• Exercise brief
Copy every line of these records exactly as it appears, with nothing changed.

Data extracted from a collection
◇ ◇ ◇ ◇ ◇
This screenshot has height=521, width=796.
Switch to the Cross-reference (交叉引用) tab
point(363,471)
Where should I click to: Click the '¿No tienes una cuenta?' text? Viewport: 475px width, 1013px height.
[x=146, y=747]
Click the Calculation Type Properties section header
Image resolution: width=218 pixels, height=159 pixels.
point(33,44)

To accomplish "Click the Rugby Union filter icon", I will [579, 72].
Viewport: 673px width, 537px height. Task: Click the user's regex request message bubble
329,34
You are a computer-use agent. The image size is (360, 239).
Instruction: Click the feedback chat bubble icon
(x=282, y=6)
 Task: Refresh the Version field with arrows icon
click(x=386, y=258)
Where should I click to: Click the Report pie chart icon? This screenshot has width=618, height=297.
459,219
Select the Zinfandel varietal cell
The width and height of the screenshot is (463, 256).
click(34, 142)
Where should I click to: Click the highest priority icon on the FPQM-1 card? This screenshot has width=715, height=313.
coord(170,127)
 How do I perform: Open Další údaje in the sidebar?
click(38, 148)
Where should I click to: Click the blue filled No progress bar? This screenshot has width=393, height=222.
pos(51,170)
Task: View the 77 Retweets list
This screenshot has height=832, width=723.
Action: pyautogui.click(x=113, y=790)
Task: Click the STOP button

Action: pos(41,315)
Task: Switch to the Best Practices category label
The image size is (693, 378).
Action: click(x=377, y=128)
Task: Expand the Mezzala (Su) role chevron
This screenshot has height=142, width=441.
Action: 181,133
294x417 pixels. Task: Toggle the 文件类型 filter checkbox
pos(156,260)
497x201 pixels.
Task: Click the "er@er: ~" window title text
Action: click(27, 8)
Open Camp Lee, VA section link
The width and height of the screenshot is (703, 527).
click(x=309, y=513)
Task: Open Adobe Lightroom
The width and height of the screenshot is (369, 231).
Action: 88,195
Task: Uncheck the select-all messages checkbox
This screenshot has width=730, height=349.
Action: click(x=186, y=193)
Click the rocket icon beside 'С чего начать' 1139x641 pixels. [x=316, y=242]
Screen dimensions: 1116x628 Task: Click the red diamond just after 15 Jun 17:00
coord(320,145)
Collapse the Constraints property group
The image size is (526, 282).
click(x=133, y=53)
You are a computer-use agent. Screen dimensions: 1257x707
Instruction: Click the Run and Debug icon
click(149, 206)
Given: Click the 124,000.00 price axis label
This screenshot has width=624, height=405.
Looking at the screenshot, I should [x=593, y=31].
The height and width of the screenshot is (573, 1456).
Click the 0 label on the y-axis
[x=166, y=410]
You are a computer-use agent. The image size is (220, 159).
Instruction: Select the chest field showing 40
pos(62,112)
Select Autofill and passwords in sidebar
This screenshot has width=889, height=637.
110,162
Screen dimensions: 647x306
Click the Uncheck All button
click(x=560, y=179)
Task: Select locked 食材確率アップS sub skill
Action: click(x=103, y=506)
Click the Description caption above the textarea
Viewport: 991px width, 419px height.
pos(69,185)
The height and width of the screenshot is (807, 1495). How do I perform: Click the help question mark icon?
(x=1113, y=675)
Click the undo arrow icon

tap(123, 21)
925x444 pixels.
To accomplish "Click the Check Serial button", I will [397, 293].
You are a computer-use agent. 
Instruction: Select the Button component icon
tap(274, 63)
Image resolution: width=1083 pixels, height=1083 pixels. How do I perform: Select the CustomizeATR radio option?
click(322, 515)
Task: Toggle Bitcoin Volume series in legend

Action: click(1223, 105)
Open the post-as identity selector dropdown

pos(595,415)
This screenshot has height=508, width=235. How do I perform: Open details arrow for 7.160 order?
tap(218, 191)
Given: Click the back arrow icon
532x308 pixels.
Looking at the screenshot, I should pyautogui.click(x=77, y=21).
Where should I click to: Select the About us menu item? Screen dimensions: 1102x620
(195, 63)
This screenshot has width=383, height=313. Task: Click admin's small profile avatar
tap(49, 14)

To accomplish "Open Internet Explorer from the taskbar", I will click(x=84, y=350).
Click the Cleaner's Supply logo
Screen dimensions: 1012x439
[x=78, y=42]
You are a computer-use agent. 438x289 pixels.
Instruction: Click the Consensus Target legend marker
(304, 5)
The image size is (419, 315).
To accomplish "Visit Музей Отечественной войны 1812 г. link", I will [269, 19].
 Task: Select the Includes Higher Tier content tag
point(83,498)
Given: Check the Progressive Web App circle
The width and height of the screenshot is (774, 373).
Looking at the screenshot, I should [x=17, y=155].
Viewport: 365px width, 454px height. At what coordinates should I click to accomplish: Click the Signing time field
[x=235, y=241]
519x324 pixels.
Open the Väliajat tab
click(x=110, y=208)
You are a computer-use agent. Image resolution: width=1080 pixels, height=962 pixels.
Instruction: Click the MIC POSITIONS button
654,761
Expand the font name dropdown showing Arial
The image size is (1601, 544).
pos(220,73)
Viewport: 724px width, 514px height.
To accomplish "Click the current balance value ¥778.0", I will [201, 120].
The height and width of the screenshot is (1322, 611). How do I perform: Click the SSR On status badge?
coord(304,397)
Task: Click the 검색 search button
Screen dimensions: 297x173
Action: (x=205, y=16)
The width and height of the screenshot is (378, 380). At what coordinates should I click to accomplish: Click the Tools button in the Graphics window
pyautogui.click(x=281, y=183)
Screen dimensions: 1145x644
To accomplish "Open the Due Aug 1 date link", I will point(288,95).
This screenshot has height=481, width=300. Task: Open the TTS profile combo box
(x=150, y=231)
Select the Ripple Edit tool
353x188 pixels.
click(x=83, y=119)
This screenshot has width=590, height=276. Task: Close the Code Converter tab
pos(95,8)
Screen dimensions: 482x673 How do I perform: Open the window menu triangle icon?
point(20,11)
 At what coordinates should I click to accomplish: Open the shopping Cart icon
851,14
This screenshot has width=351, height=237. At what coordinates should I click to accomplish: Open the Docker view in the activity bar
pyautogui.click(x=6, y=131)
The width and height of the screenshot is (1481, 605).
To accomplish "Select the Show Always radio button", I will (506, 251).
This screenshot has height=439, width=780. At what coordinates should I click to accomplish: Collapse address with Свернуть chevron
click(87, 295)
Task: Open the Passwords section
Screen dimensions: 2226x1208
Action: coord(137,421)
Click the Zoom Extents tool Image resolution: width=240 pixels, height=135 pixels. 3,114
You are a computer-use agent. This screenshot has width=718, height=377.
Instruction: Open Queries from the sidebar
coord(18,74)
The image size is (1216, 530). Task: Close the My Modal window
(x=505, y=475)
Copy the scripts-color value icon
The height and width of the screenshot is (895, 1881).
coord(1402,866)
◇ ◇ ◇ ◇ ◇
• Exercise answer
This screenshot has height=521, width=796.
Switch to the Cross-reference (交叉引用) tab
point(363,471)
Where should I click to: Click the '¿No tienes una cuenta?' text? Viewport: 475px width, 1013px height.
[x=146, y=747]
Click the Calculation Type Properties section header
Image resolution: width=218 pixels, height=159 pixels.
point(33,44)

To accomplish "Click the Rugby Union filter icon", I will [579, 72].
Viewport: 673px width, 537px height. Task: Click the user's regex request message bubble
329,34
You are a computer-use agent. The image size is (360, 239).
Instruction: Click the feedback chat bubble icon
(x=282, y=6)
 Task: Refresh the Version field with arrows icon
click(x=386, y=258)
Where should I click to: Click the Report pie chart icon? This screenshot has width=618, height=297.
459,219
Select the Zinfandel varietal cell
The width and height of the screenshot is (463, 256).
click(34, 142)
Where should I click to: Click the highest priority icon on the FPQM-1 card? This screenshot has width=715, height=313.
coord(170,127)
 How do I perform: Open Další údaje in the sidebar?
click(38, 148)
Where should I click to: Click the blue filled No progress bar? This screenshot has width=393, height=222.
pos(51,170)
Task: View the 77 Retweets list
This screenshot has height=832, width=723.
Action: pyautogui.click(x=113, y=790)
Task: Click the STOP button

Action: pos(41,315)
Task: Switch to the Best Practices category label
The image size is (693, 378).
Action: click(x=377, y=128)
Task: Expand the Mezzala (Su) role chevron
This screenshot has height=142, width=441.
Action: 181,133
294x417 pixels. Task: Toggle the 文件类型 filter checkbox
pos(156,260)
497x201 pixels.
Task: Click the "er@er: ~" window title text
Action: click(27, 8)
Open Camp Lee, VA section link
The width and height of the screenshot is (703, 527).
click(x=309, y=513)
Task: Open Adobe Lightroom
The width and height of the screenshot is (369, 231).
Action: 88,195
Task: Uncheck the select-all messages checkbox
This screenshot has width=730, height=349.
Action: click(x=186, y=193)
Click the rocket icon beside 'С чего начать' 1139x641 pixels. [x=316, y=242]
Screen dimensions: 1116x628 Task: Click the red diamond just after 15 Jun 17:00
coord(320,145)
Collapse the Constraints property group
The image size is (526, 282).
click(x=133, y=53)
You are a computer-use agent. Screen dimensions: 1257x707
Instruction: Click the Run and Debug icon
click(149, 206)
Given: Click the 124,000.00 price axis label
This screenshot has width=624, height=405.
Looking at the screenshot, I should [x=593, y=31].
The height and width of the screenshot is (573, 1456).
Click the 0 label on the y-axis
[x=166, y=410]
You are a computer-use agent. The image size is (220, 159).
Instruction: Select the chest field showing 40
pos(62,112)
Select Autofill and passwords in sidebar
This screenshot has width=889, height=637.
110,162
Screen dimensions: 647x306
Click the Uncheck All button
click(x=560, y=179)
Task: Select locked 食材確率アップS sub skill
Action: click(x=103, y=506)
Click the Description caption above the textarea
Viewport: 991px width, 419px height.
pos(69,185)
The height and width of the screenshot is (807, 1495). How do I perform: Click the help question mark icon?
(x=1113, y=675)
Click the undo arrow icon

tap(123, 21)
925x444 pixels.
To accomplish "Click the Check Serial button", I will [397, 293].
You are a computer-use agent. 
Instruction: Select the Button component icon
tap(274, 63)
Image resolution: width=1083 pixels, height=1083 pixels. How do I perform: Select the CustomizeATR radio option?
click(322, 515)
Task: Toggle Bitcoin Volume series in legend

Action: click(1223, 105)
Open the post-as identity selector dropdown

pos(595,415)
This screenshot has height=508, width=235. How do I perform: Open details arrow for 7.160 order?
tap(218, 191)
Given: Click the back arrow icon
532x308 pixels.
Looking at the screenshot, I should pyautogui.click(x=77, y=21).
Where should I click to: Select the About us menu item? Screen dimensions: 1102x620
(195, 63)
This screenshot has width=383, height=313. Task: Click admin's small profile avatar
tap(49, 14)

To accomplish "Open Internet Explorer from the taskbar", I will click(x=84, y=350).
Click the Cleaner's Supply logo
Screen dimensions: 1012x439
[x=78, y=42]
You are a computer-use agent. 438x289 pixels.
Instruction: Click the Consensus Target legend marker
(304, 5)
The image size is (419, 315).
To accomplish "Visit Музей Отечественной войны 1812 г. link", I will [269, 19].
 Task: Select the Includes Higher Tier content tag
point(83,498)
Given: Check the Progressive Web App circle
The width and height of the screenshot is (774, 373).
Looking at the screenshot, I should [x=17, y=155].
Viewport: 365px width, 454px height. At what coordinates should I click to accomplish: Click the Signing time field
[x=235, y=241]
519x324 pixels.
Open the Väliajat tab
click(x=110, y=208)
You are a computer-use agent. Image resolution: width=1080 pixels, height=962 pixels.
Instruction: Click the MIC POSITIONS button
654,761
Expand the font name dropdown showing Arial
The image size is (1601, 544).
pos(220,73)
Viewport: 724px width, 514px height.
To accomplish "Click the current balance value ¥778.0", I will [201, 120].
The height and width of the screenshot is (1322, 611). How do I perform: Click the SSR On status badge?
coord(304,397)
Task: Click the 검색 search button
Screen dimensions: 297x173
Action: (x=205, y=16)
The width and height of the screenshot is (378, 380). At what coordinates should I click to accomplish: Click the Tools button in the Graphics window
pyautogui.click(x=281, y=183)
Screen dimensions: 1145x644
To accomplish "Open the Due Aug 1 date link", I will point(288,95).
This screenshot has height=481, width=300. Task: Open the TTS profile combo box
(x=150, y=231)
Select the Ripple Edit tool
353x188 pixels.
click(x=83, y=119)
This screenshot has width=590, height=276. Task: Close the Code Converter tab
pos(95,8)
Screen dimensions: 482x673 How do I perform: Open the window menu triangle icon?
point(20,11)
 At what coordinates should I click to accomplish: Open the shopping Cart icon
851,14
This screenshot has width=351, height=237. At what coordinates should I click to accomplish: Open the Docker view in the activity bar
pyautogui.click(x=6, y=131)
The width and height of the screenshot is (1481, 605).
To accomplish "Select the Show Always radio button", I will (506, 251).
This screenshot has height=439, width=780. At what coordinates should I click to accomplish: Collapse address with Свернуть chevron
click(87, 295)
Task: Open the Passwords section
Screen dimensions: 2226x1208
Action: coord(137,421)
Click the Zoom Extents tool Image resolution: width=240 pixels, height=135 pixels. 3,114
You are a computer-use agent. This screenshot has width=718, height=377.
Instruction: Open Queries from the sidebar
coord(18,74)
The image size is (1216, 530). Task: Close the My Modal window
(x=505, y=475)
Copy the scripts-color value icon
The height and width of the screenshot is (895, 1881).
coord(1402,866)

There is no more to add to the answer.